*** Opening ENTRIES PROVIDED ***

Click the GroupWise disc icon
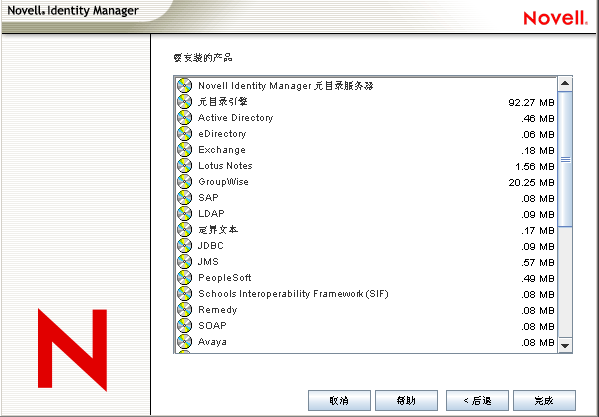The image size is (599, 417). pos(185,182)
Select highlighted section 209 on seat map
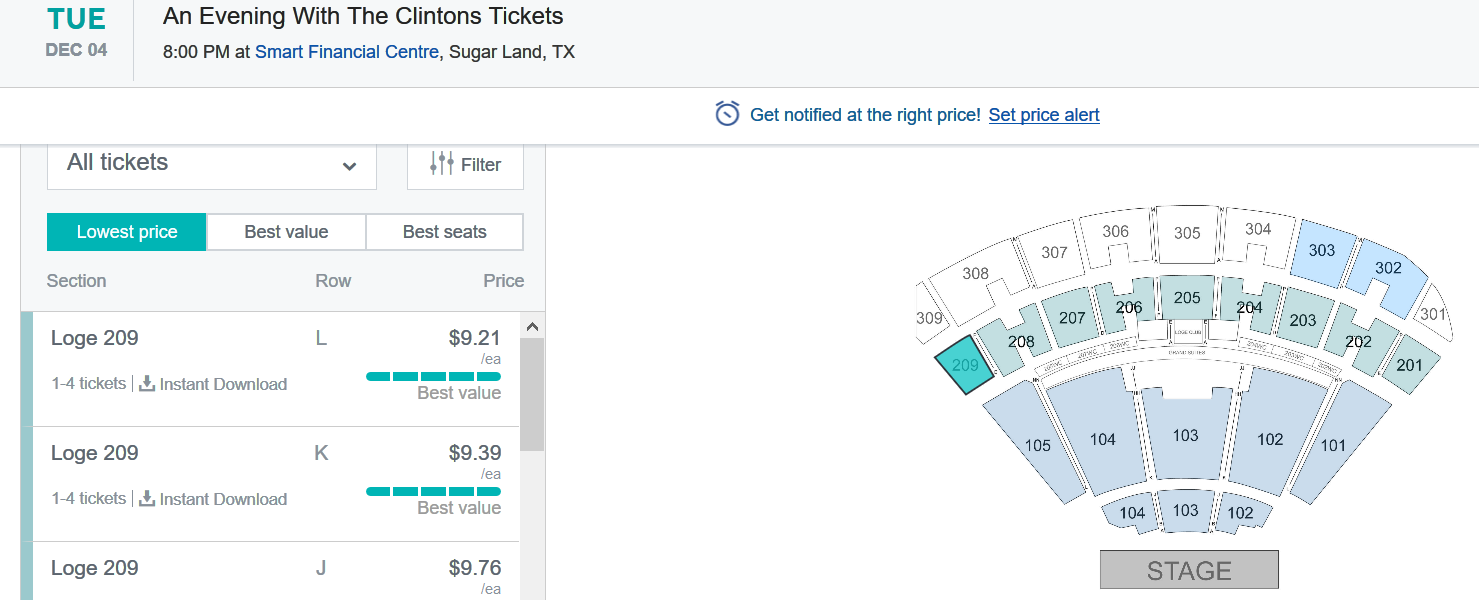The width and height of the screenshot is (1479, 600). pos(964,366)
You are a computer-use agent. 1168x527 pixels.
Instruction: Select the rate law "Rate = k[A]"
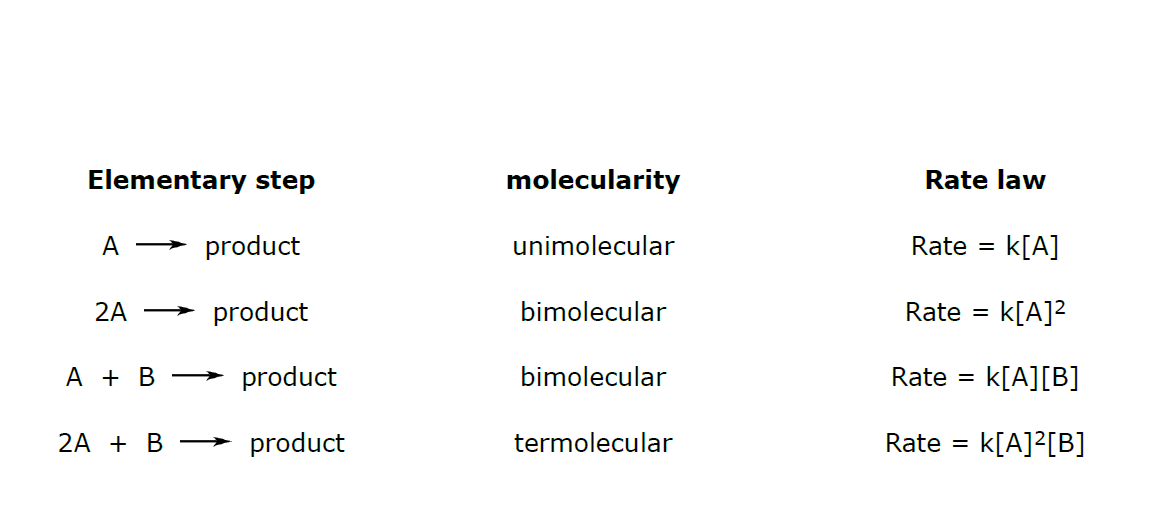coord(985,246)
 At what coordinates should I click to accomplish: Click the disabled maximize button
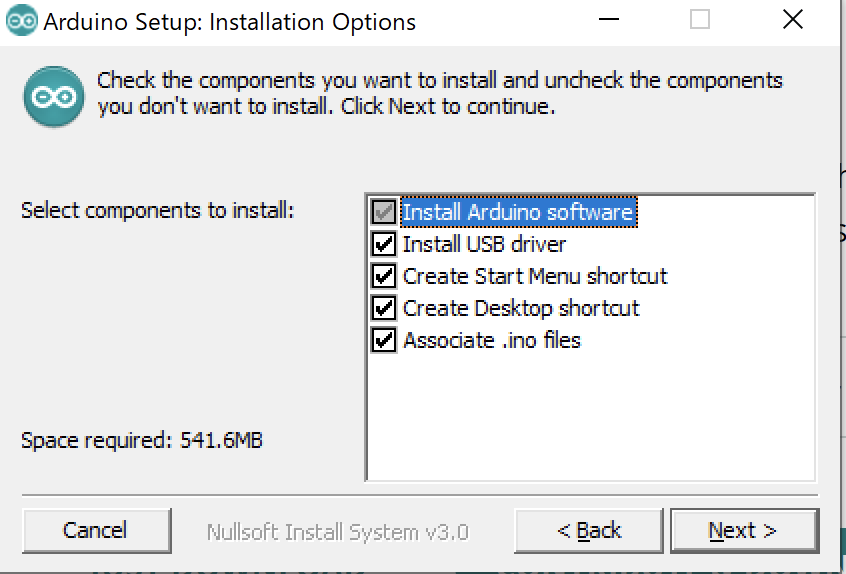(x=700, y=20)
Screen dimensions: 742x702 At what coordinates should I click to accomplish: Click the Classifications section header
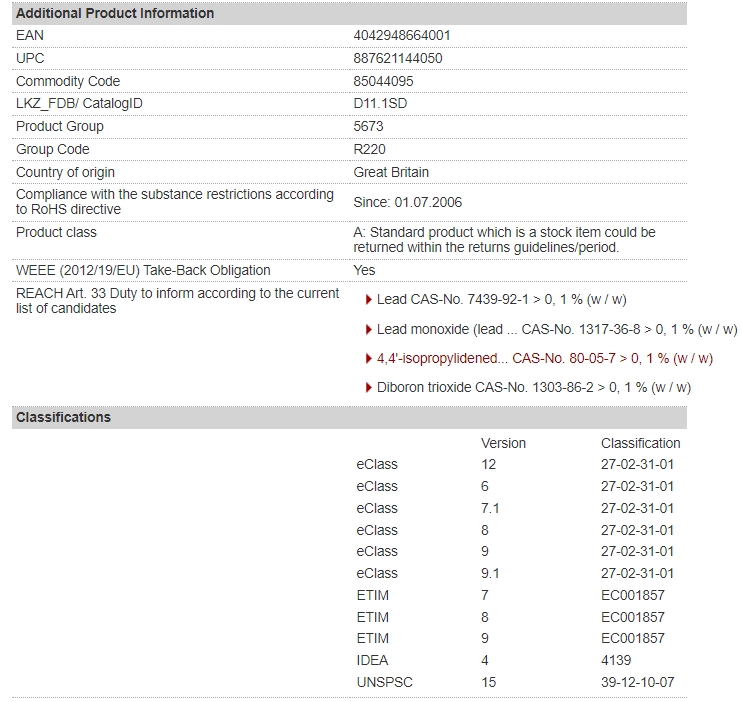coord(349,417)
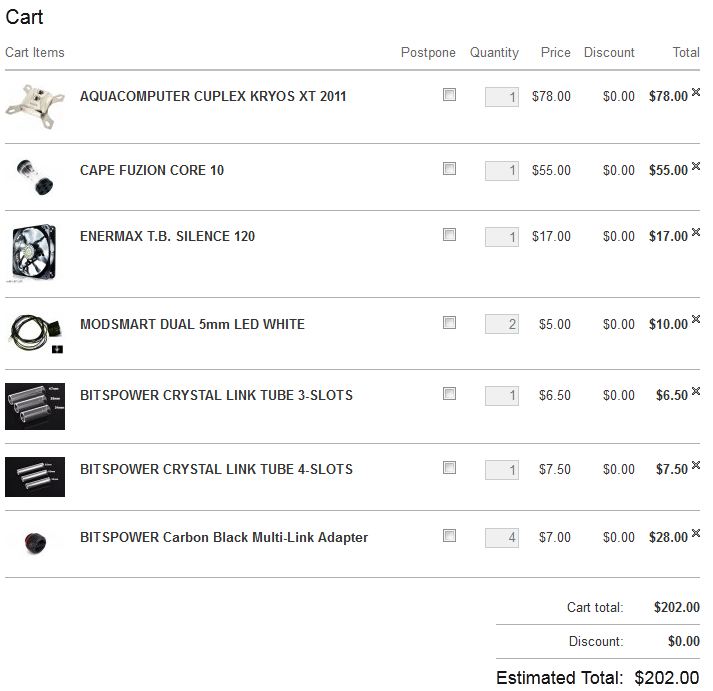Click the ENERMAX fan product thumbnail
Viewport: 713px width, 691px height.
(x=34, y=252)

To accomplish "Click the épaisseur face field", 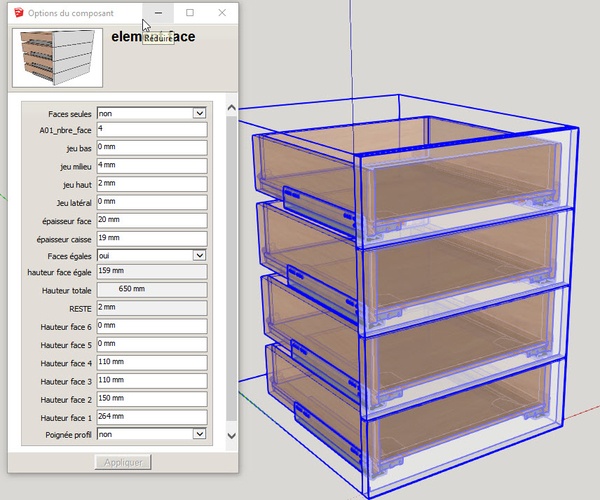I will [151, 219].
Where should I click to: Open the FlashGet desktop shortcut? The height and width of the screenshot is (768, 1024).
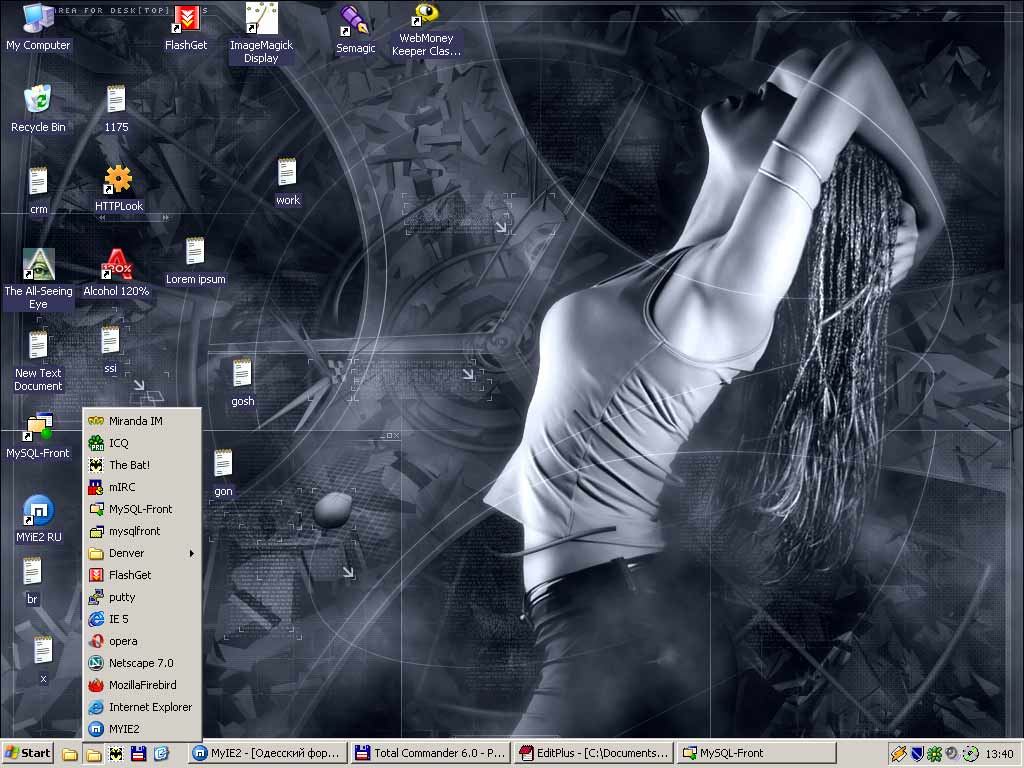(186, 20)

*** Closing ENTRIES PROVIDED ***

ASSIGNMENT
Extract exactly the lines above from the line containing "Where should I" through the last one, both ends included, but not the pictures.

YOUR SOLUTION
Where should I click to: Open the FlashGet desktop shortcut? The height and width of the screenshot is (768, 1024).
(186, 20)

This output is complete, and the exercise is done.